--- begin ---
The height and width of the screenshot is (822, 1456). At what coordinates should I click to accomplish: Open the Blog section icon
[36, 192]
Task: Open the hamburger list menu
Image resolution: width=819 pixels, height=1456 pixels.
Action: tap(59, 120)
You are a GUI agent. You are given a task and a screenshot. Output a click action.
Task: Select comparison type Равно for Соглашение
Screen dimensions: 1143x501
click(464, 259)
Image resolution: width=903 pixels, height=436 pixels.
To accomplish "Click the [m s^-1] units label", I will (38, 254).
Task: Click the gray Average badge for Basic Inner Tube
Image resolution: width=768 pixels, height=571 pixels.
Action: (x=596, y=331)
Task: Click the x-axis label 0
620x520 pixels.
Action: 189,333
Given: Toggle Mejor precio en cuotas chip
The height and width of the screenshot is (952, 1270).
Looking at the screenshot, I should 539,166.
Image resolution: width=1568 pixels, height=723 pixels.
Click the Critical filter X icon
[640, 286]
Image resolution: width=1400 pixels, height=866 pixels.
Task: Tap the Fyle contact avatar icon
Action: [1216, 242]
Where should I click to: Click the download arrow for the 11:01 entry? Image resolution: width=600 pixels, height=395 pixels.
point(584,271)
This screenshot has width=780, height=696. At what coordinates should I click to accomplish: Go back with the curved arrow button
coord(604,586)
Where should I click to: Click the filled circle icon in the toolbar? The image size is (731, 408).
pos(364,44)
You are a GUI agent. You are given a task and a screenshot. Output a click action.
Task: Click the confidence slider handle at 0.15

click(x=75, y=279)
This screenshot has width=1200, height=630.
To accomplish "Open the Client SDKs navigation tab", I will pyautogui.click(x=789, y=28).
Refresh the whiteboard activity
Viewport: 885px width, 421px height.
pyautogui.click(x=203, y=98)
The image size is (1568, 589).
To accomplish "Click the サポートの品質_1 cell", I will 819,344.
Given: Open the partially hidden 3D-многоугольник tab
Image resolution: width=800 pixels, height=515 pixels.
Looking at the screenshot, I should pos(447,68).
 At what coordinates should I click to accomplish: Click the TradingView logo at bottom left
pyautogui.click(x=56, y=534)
--- end ---
* EXERCISE *
How many lines in the items above contain the word "icon"? Reply with the number only.

* SOLVED PROBLEM *
4